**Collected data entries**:
---
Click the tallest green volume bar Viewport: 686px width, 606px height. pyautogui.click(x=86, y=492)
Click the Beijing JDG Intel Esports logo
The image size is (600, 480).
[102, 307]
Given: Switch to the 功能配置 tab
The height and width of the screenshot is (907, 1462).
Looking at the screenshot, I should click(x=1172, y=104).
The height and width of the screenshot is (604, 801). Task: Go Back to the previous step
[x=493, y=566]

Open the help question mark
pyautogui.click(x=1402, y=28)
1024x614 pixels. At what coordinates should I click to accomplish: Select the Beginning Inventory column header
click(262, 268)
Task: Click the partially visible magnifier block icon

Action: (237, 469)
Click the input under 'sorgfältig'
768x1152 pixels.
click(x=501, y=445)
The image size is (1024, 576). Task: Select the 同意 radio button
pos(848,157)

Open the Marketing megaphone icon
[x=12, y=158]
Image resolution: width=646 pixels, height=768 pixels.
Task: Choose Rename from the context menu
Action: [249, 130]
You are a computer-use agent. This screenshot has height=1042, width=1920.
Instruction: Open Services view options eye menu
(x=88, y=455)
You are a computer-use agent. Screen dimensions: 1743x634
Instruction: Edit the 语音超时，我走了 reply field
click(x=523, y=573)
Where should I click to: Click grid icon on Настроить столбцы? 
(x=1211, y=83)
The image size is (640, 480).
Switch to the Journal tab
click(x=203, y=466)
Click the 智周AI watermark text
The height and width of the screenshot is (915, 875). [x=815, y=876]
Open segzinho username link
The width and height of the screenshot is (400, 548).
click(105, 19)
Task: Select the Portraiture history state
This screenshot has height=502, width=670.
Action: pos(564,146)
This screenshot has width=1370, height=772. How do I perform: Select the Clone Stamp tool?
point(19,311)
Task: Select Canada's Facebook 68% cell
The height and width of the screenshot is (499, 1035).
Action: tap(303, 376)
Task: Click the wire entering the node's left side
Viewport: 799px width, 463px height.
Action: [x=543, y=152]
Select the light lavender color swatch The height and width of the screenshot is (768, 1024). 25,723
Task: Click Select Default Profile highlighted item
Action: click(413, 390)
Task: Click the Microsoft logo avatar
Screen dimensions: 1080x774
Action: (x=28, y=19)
---
**What the task asks**: Return every entry exactly as given.

**Result for this task**:
Click the tallest green volume bar Viewport: 686px width, 606px height. pyautogui.click(x=86, y=492)
Click the Beijing JDG Intel Esports logo
The image size is (600, 480).
[102, 307]
Given: Switch to the 功能配置 tab
The height and width of the screenshot is (907, 1462).
Looking at the screenshot, I should click(x=1172, y=104).
The height and width of the screenshot is (604, 801). Task: Go Back to the previous step
[x=493, y=566]

Open the help question mark
pyautogui.click(x=1402, y=28)
1024x614 pixels. At what coordinates should I click to accomplish: Select the Beginning Inventory column header
click(262, 268)
Task: Click the partially visible magnifier block icon

Action: (237, 469)
Click the input under 'sorgfältig'
768x1152 pixels.
click(x=501, y=445)
The image size is (1024, 576). Task: Select the 同意 radio button
pos(848,157)

Open the Marketing megaphone icon
[x=12, y=158]
Image resolution: width=646 pixels, height=768 pixels.
Task: Choose Rename from the context menu
Action: [249, 130]
You are a computer-use agent. This screenshot has height=1042, width=1920.
Instruction: Open Services view options eye menu
(x=88, y=455)
You are a computer-use agent. Screen dimensions: 1743x634
Instruction: Edit the 语音超时，我走了 reply field
click(x=523, y=573)
Where should I click to: Click grid icon on Настроить столбцы? 
(x=1211, y=83)
The image size is (640, 480).
Switch to the Journal tab
click(x=203, y=466)
Click the 智周AI watermark text
The height and width of the screenshot is (915, 875). [x=815, y=876]
Open segzinho username link
The width and height of the screenshot is (400, 548).
click(105, 19)
Task: Select the Portraiture history state
This screenshot has height=502, width=670.
Action: pos(564,146)
This screenshot has width=1370, height=772. How do I perform: Select the Clone Stamp tool?
point(19,311)
Task: Select Canada's Facebook 68% cell
The height and width of the screenshot is (499, 1035).
Action: tap(303, 376)
Task: Click the wire entering the node's left side
Viewport: 799px width, 463px height.
Action: [x=543, y=152]
Select the light lavender color swatch The height and width of the screenshot is (768, 1024). 25,723
Task: Click Select Default Profile highlighted item
Action: click(413, 390)
Task: Click the Microsoft logo avatar
Screen dimensions: 1080x774
Action: (x=28, y=19)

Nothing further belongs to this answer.